Patent PDF: 20250209854

Publication Number: 20250209854

Publication Date: 2025-06-26

Assignee: Samsung Electronics

Abstract

A system and a method are disclosed for performing gesture recognition. A method includes receiving frames of 3D physical body joints; performing a dynamic gesture recognition operation on a window of the frames; performing a static gesture recognition operation on an individual frame among the frames; applying a result of the static gesture recognition operation to a finite-state machine; fusing results of the dynamic gesture recognition operation and the finite-state machine; and generating a final recognized gesture based on the fusing.

Claims

What is claimed is:

1. A method, comprising:receiving frames of 3-dimensional (3D) physical body joints;performing a dynamic gesture recognition operation on a window of the frames;performing a static gesture recognition operation on an individual frame among the frames;applying a result of the static gesture recognition operation to a finite-state machine;fusing results of the dynamic gesture recognition operation and the finite-state machine; andgenerating a final recognized gesture based on the fusing.

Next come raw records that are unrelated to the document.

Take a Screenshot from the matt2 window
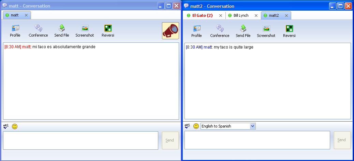The width and height of the screenshot is (354, 161). 266,31
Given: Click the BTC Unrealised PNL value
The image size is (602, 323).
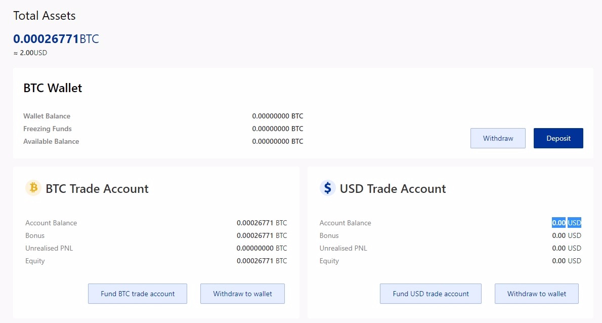Looking at the screenshot, I should [x=262, y=249].
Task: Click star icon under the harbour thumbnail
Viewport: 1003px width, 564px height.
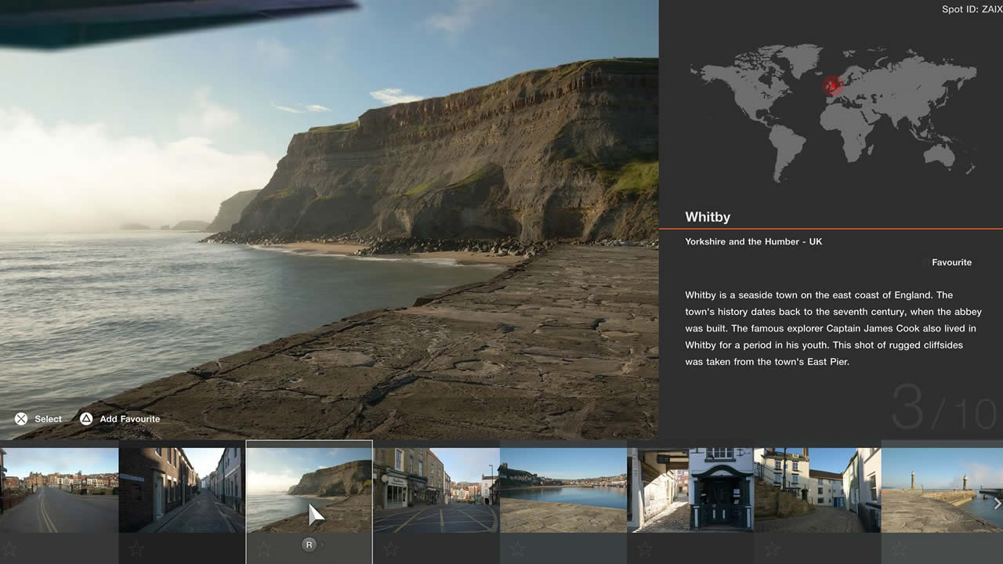Action: [x=517, y=549]
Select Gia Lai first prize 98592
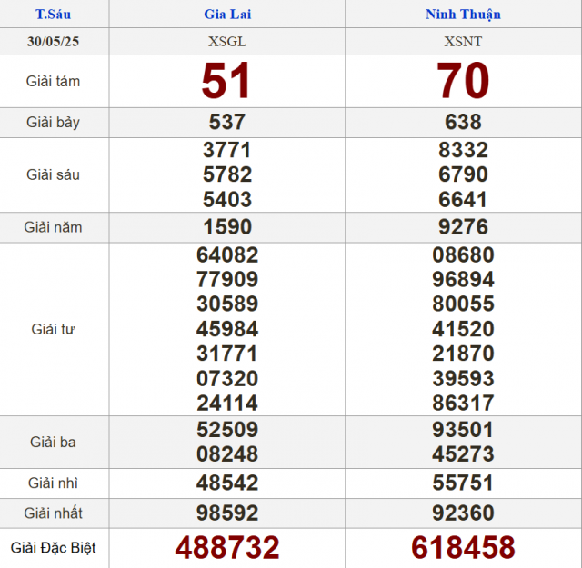The height and width of the screenshot is (568, 582). coord(227,513)
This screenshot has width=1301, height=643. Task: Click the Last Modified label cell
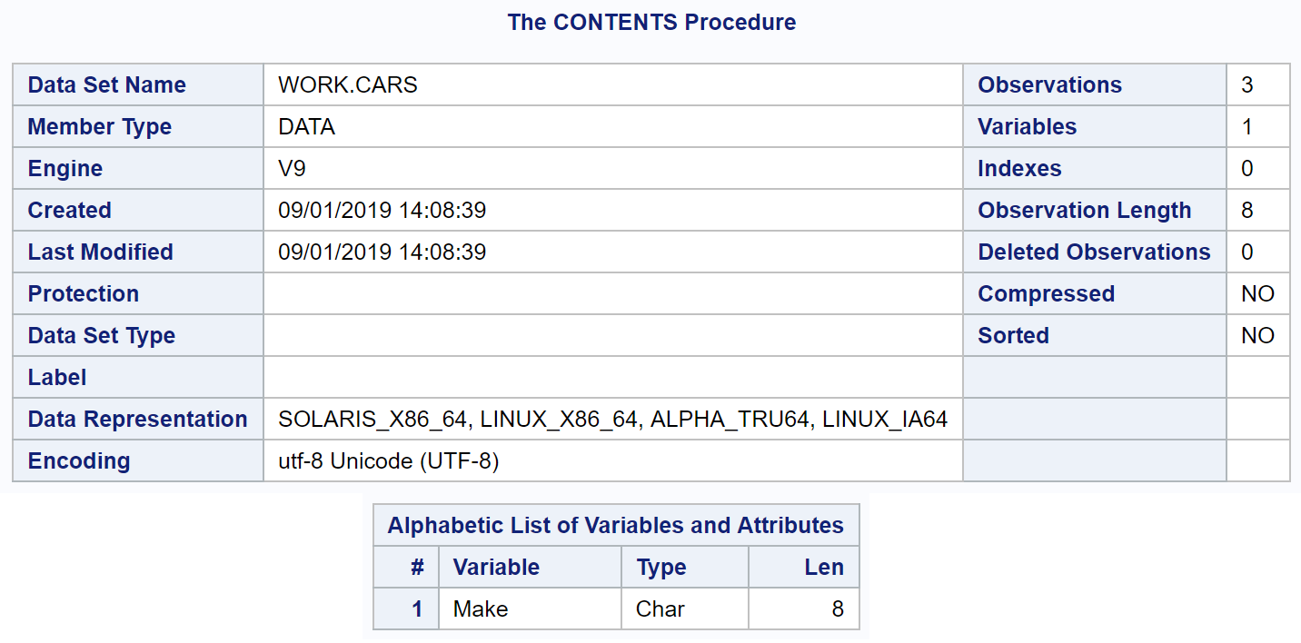(x=138, y=252)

2. The method of claim 1, wherein at least a portion of performing the dynamic gesture recognition operation overlaps in time with at least one of at least a portion of performing the static gesture recognition operation or at least a portion of applying the result the static gesture recognition operation to the finite-state machine.

3. The method of claim 1, wherein performing the dynamic gesture recognition operation comprises utilizing a lightweight spatio-temporal gesture recognition model.

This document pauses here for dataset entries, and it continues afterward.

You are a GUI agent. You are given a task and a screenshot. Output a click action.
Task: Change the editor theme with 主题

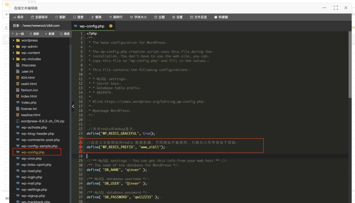click(159, 17)

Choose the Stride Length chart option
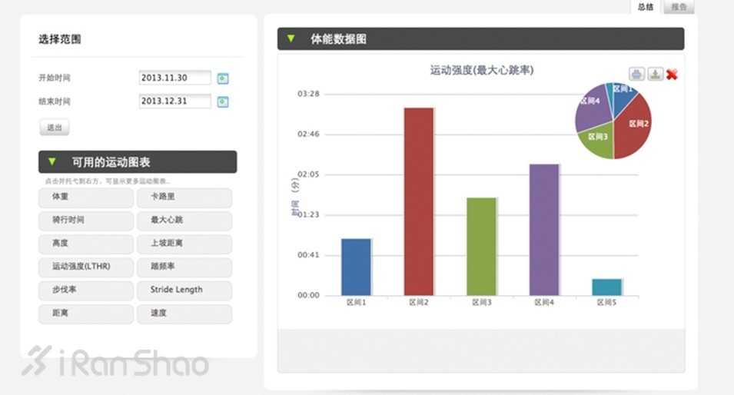pyautogui.click(x=184, y=290)
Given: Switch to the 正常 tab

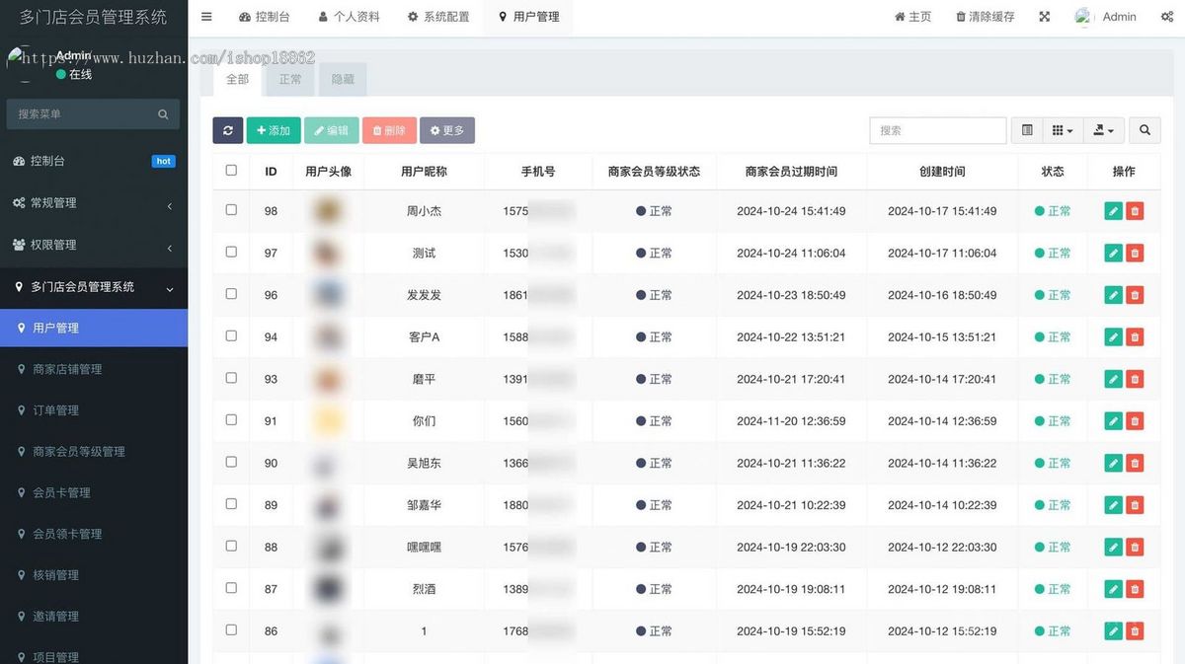Looking at the screenshot, I should pos(289,78).
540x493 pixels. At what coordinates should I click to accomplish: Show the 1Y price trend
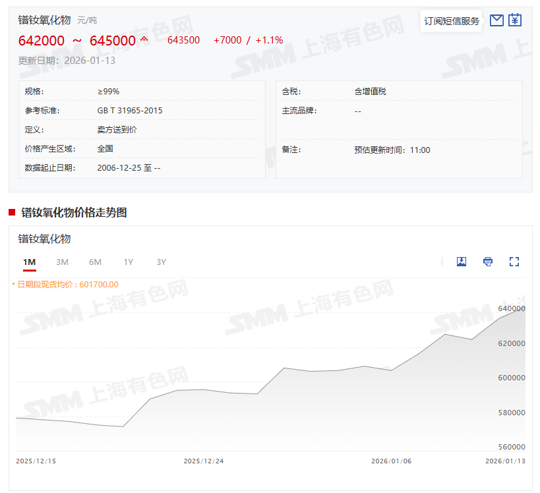(128, 262)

4. The method of claim 3, wherein the lightweight spatio-temporal gesture recognition model utilizes a depth-wise separable convolution neural network (DSCNN).

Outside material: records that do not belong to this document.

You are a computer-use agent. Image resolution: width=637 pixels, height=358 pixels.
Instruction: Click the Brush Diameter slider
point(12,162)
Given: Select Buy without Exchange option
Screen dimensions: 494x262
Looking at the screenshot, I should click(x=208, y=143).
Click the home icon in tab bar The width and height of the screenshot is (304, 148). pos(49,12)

5. The method of claim 3, wherein the lightweight spatio-temporal gesture recognition model utilizes Gaussian error linear unit (GELU) activation.

6. The method of claim 1, wherein fusing the results of the dynamic gesture recognition operation and the finite-state machine comprises:comparing the results of the dynamic gesture recognition operation and the finite-state machine;in response to the results of the dynamic gesture recognition operation and the finite-state machine matching, selecting the matching result as the final recognized gesture; andin response to the results of the dynamic gesture recognition operation and the finite-state machine not matching, selecting a result having a highest confidence score among the results of the dynamic gesture recognition operation and the finite-state machine as the final recognized gesture.

7. The method of claim 1, further comprising performing post-processing on the result of the static gesture recognition operation before applying to the finite-state machine.

8. The method of claim 7, wherein performing post-processing on the result of the static gesture recognition operation comprises performing majority voting on a queue of per frame decisions of the static gesture recognition operation.

9. The method of claim 8, wherein a length of the queue is fixed.

10. The method of claim 8, wherein a length of the queue is determined as a function of a frame rate.

11. A system, comprising:a dynamic gesture recognition module configured to perform a dynamic gesture recognition operation on a window of frames of 3-dimensional (3D) physical body joints;a static gesture recognition module configured to perform a static gesture recognition operation on an individual frame among the frames of the 3D physical body joints;a finite-state machine module configured to apply a result of the static gesture recognition operation to a finite-state machine; anda fusing module configured to fuse results of the dynamic gesture recognition operation and the finite-state machine, and generating a final recognized gesture based on the fusing.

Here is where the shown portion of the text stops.